NAB’s head of home loans, Angus Gilfillan, told the commission that there were concerns too many mortgage brokers were using the “conservative” Household Expenditure Measure (HEM), developed by the Melbourne Institute, which is linked to the University of Melbourne. The first two days of evidence have made clear some of the key issues commissioner Kenneth Hayne is pursuing: whether the banks are doing enough to control their staff and run their businesses within the confines of the law, the role of sales agents such as mortgage brokers, and whether bonuses and incentives encourage misconduct.
Yesterday, Mr Hayne also foreshadowed that the commission would investigate whether banks are really transferring all the risk to investors when they bundle up and sell home loans as residential mortgage-backed securities.
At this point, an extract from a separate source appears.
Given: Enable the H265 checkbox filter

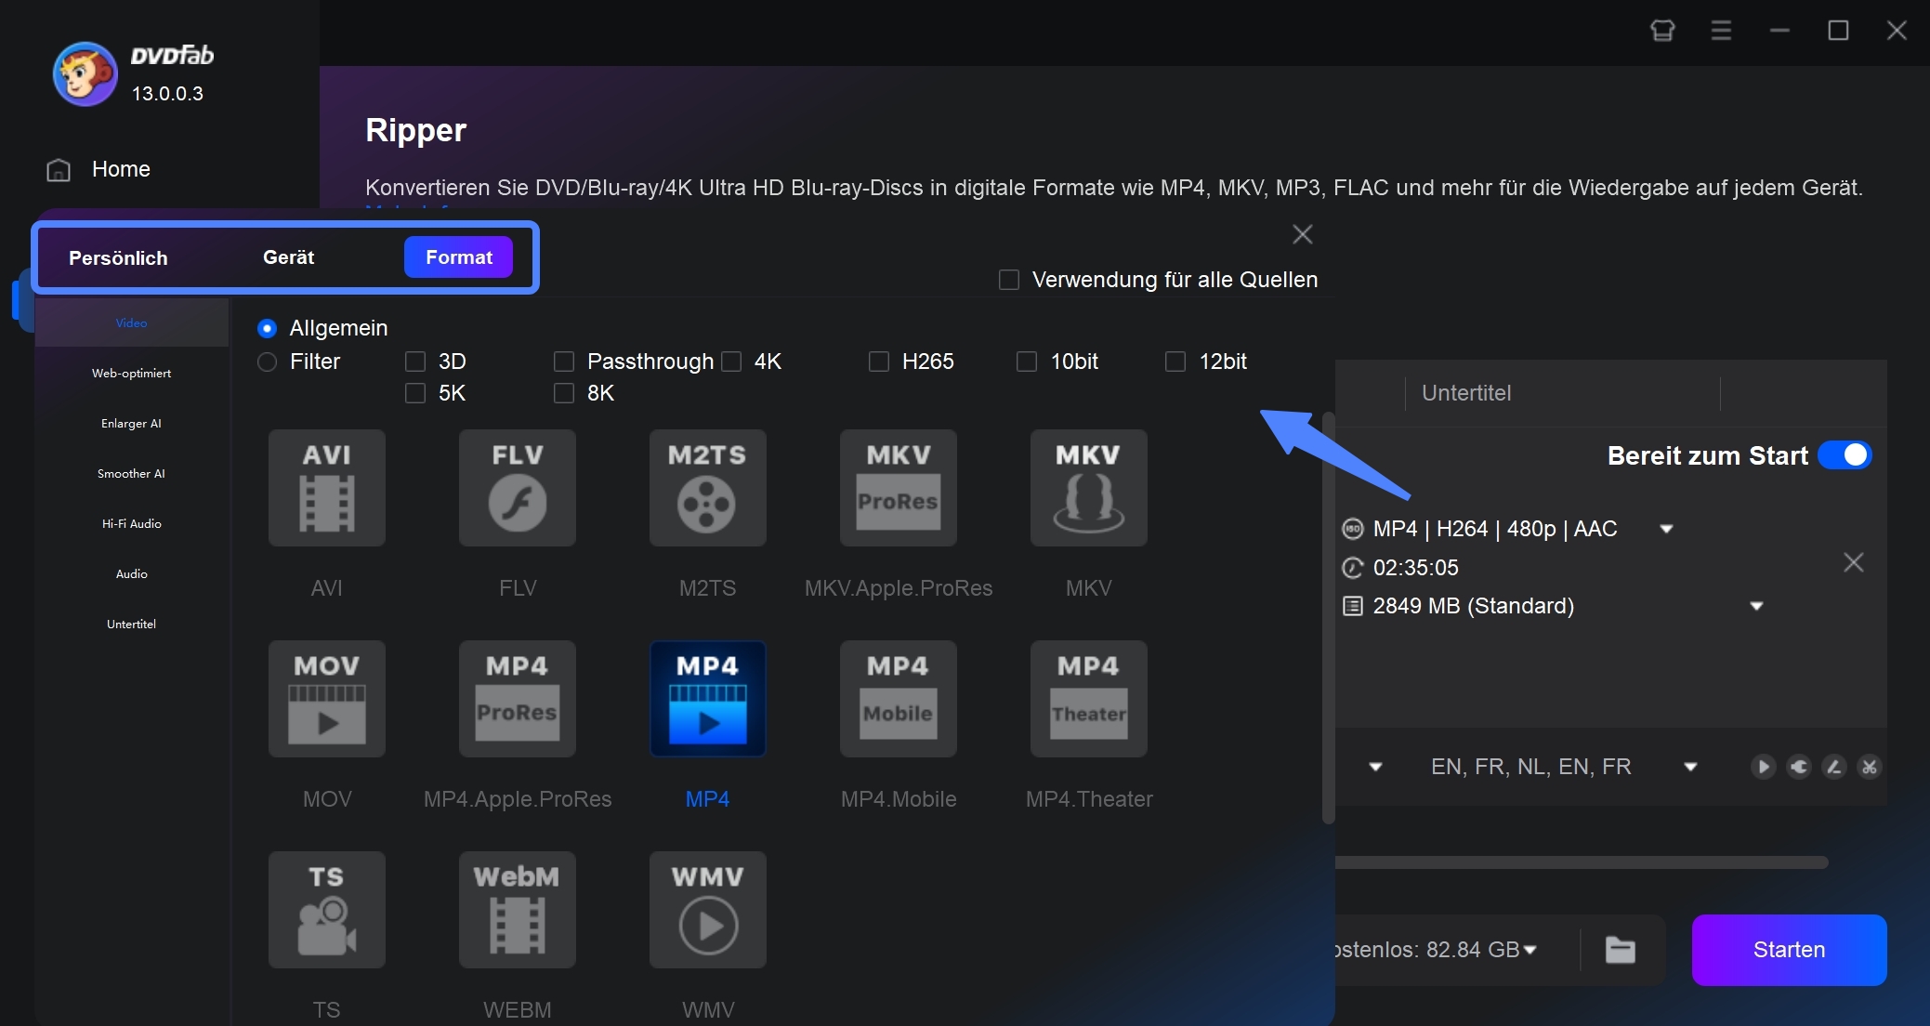Looking at the screenshot, I should tap(878, 362).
NAB opened proceedings at the commission yesterday by admitting it had failed to provide the inquiry with a crucial document showing that the board of the bank knew about the western Sydney scandal in early November 2015, at least three months before the bank reported the breach to the corporate regulator. The law requires banks and other financial services licence holders to report significant breaches to the Australian Securities & Investments Commission within 10 days of detection.
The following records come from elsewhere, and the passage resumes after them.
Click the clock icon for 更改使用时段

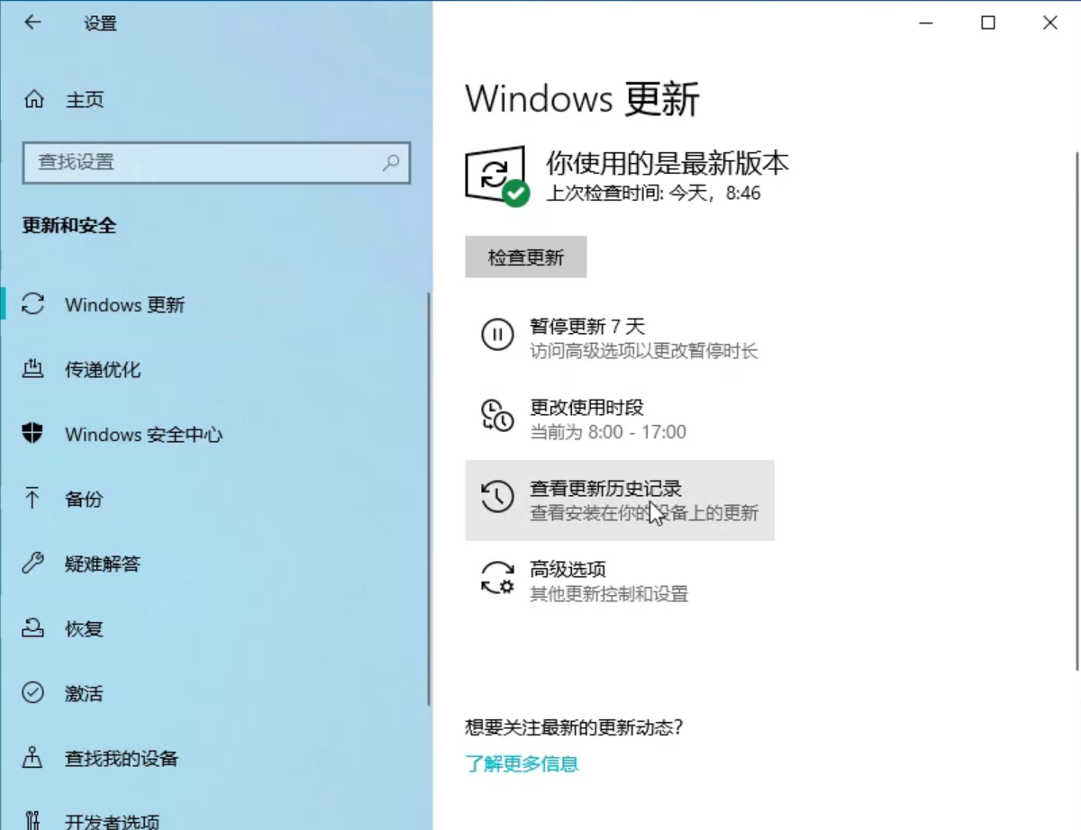tap(497, 416)
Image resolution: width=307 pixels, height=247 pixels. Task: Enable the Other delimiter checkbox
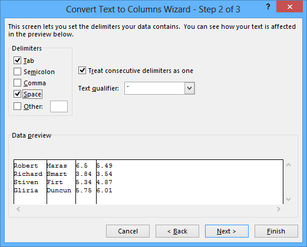[x=17, y=106]
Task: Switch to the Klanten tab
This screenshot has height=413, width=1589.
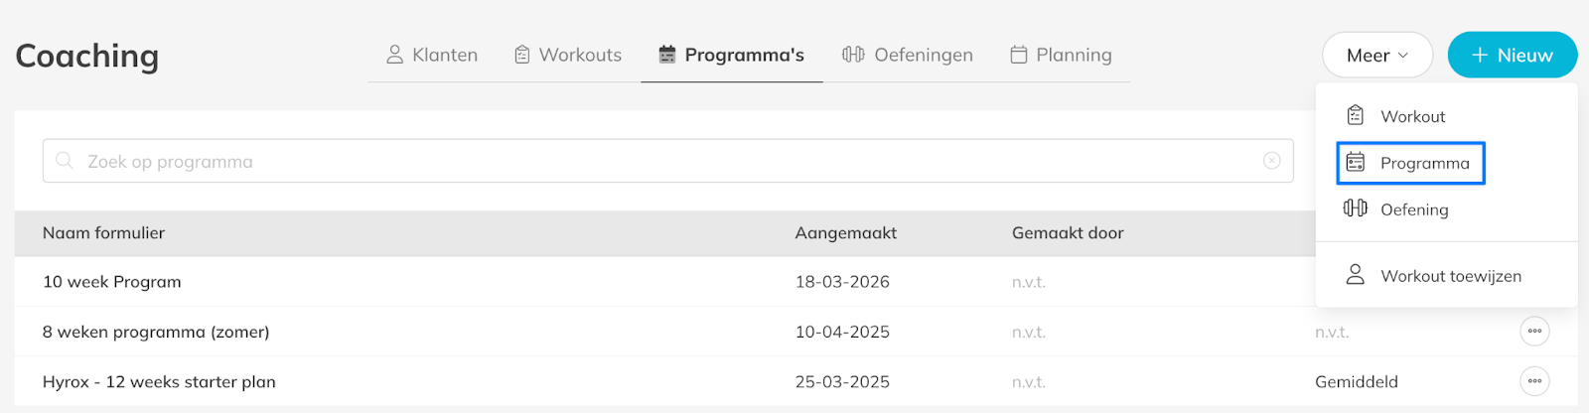Action: (x=432, y=56)
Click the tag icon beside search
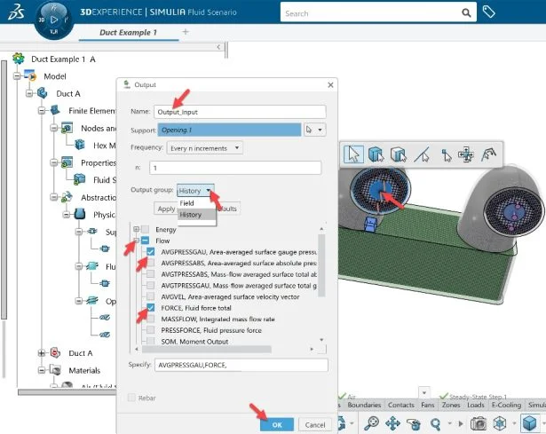 coord(514,12)
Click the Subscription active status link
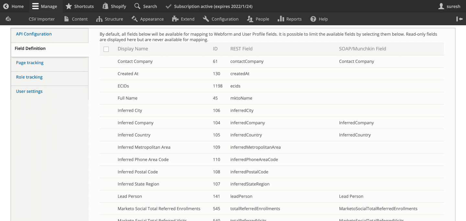 pos(209,6)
Under questioning by counsel assisting the commission, Rowena Orr, QC, NAB’s executive general manager of growth partnerships, Anthony Waldron, was unable to explain why the document had not been produced in response to the commission’s initial demand for material relating to misconduct.
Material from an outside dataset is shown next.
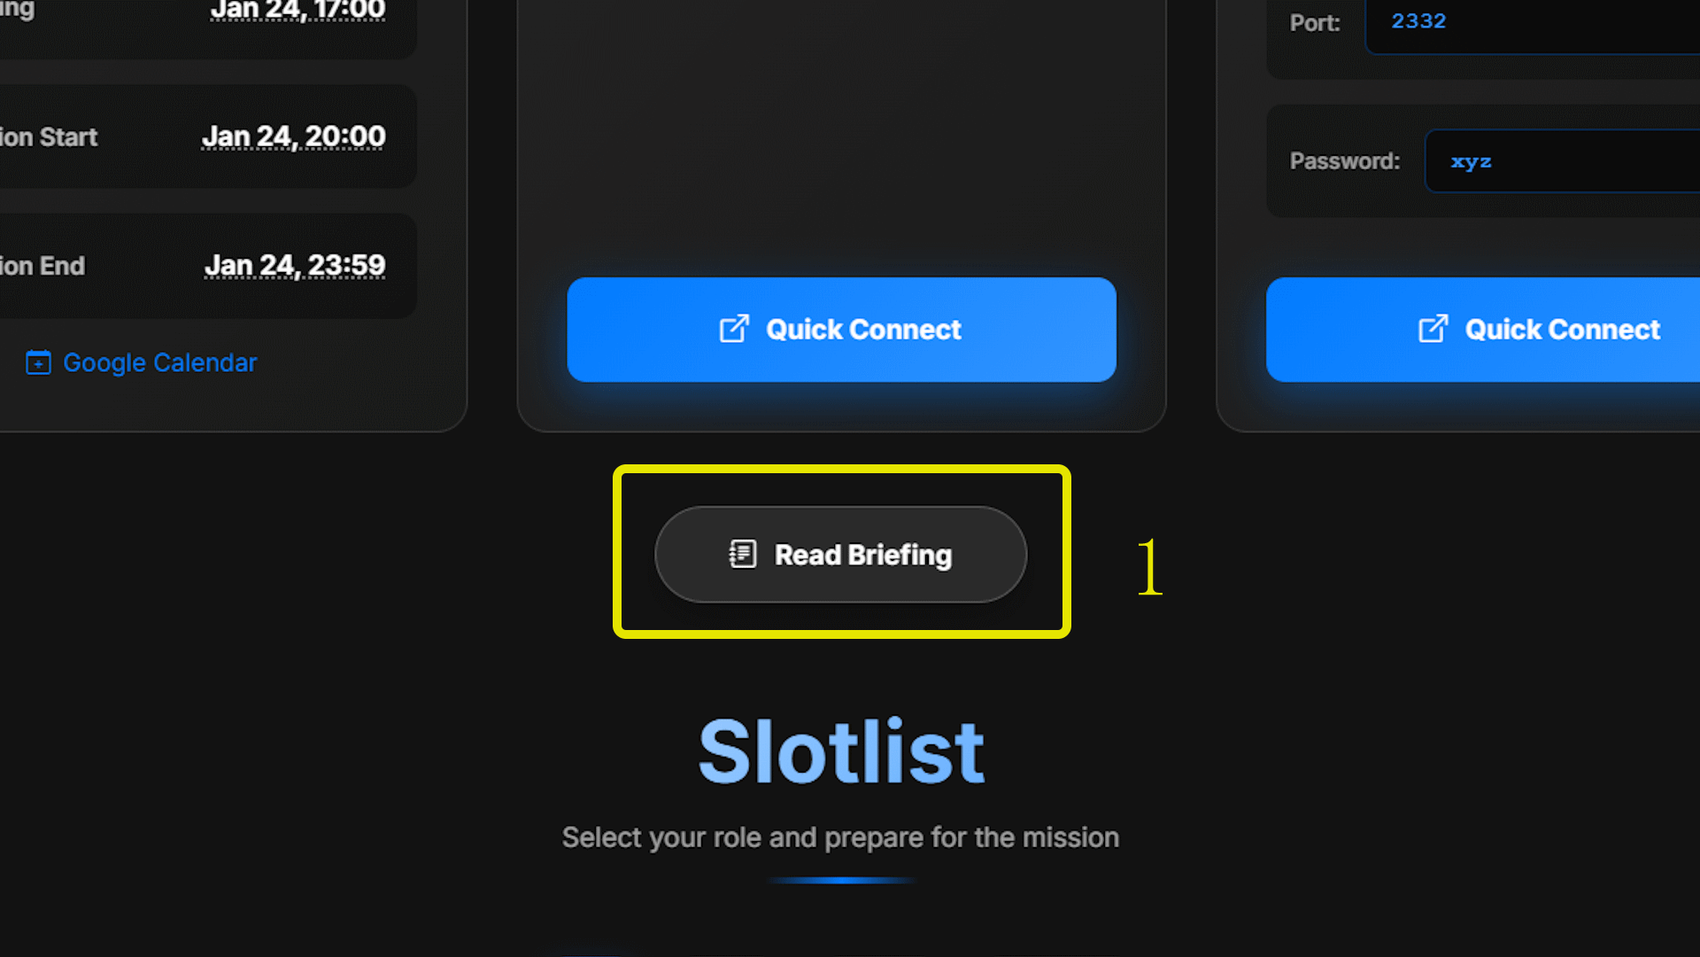Click the Mission End time Jan 24, 23:59

(296, 265)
However, it is believed the bank was prompted to look for the document — minutes of the board risk committee — the previous night after a senior executive reviewing Tuesday’s evidence raised the possibility the issue might have been reported to the board earlier than the commission had been told.
ASIC declined to comment on the apparently tardy breach report, with a spokesman telling The Australian the regulator “does not intend to provide a running commentary on matters raised before the royal commission, and particularly where it touches on issues that could be subject to investigation.’
The royal commission has been examining a fraud ring run by bankers in a clutch of NAB’s western Sydney branches who were hungry to earn bonuses based on how many home loans they wrote.
While introducers, who received a commission of up to 0.6 per cent of the amount lent, were supposed to come from the ranks of professions including financial planners and lawyers, the commission has heard that those involved in the Western Sydney scam included a gym owner and a tailor.
Some NAB bankers were sacked over the rort but others were only docked a quarter of their bonus, the commission heard.
An investigation by NAB, codenamed Project Beacon, found the scam was also being run by employees elsewhere in NSW and in Victoria.
The bank first got wind of potential problems in western Sydney in April 2015, and received whistleblower reports in September and October that year.
Counsel assisting the commission, Rowena Orr, said that just four introducers “provided $139.78m in loans drawn down to NAB to the end of October 2015”.
Some $488,000 in commissions was paid to a single introducer, she said.
Documents shown to the commission reveal that investigations by NAB and KPMG found bankers were colluding to exploit gaps in the NAB loan process.
An internal NAB email, sent just before Christmas 2015, shows one bank manager was dismissed for misconduct on multiple occasions.
The email tells the manager that “on multiple occasions you wilfully entered false phone numbers on customer files, further on multiple occasions you have entered false information in relation to referrer contact details”.
“You were dishonest in your response when you initially stated you were unaware how identical numbers had come to be entered on different customer profiles”, the manager was told.
Ten bankers were sacked and another 10 resigned as a result of Project Beacon, the commission heard.
Ms Orr took Mr Gilfillan to a letter NAB’s chief risk officer, David Gall, sent the Australian Prudential Regulation Authority on September 15 last year.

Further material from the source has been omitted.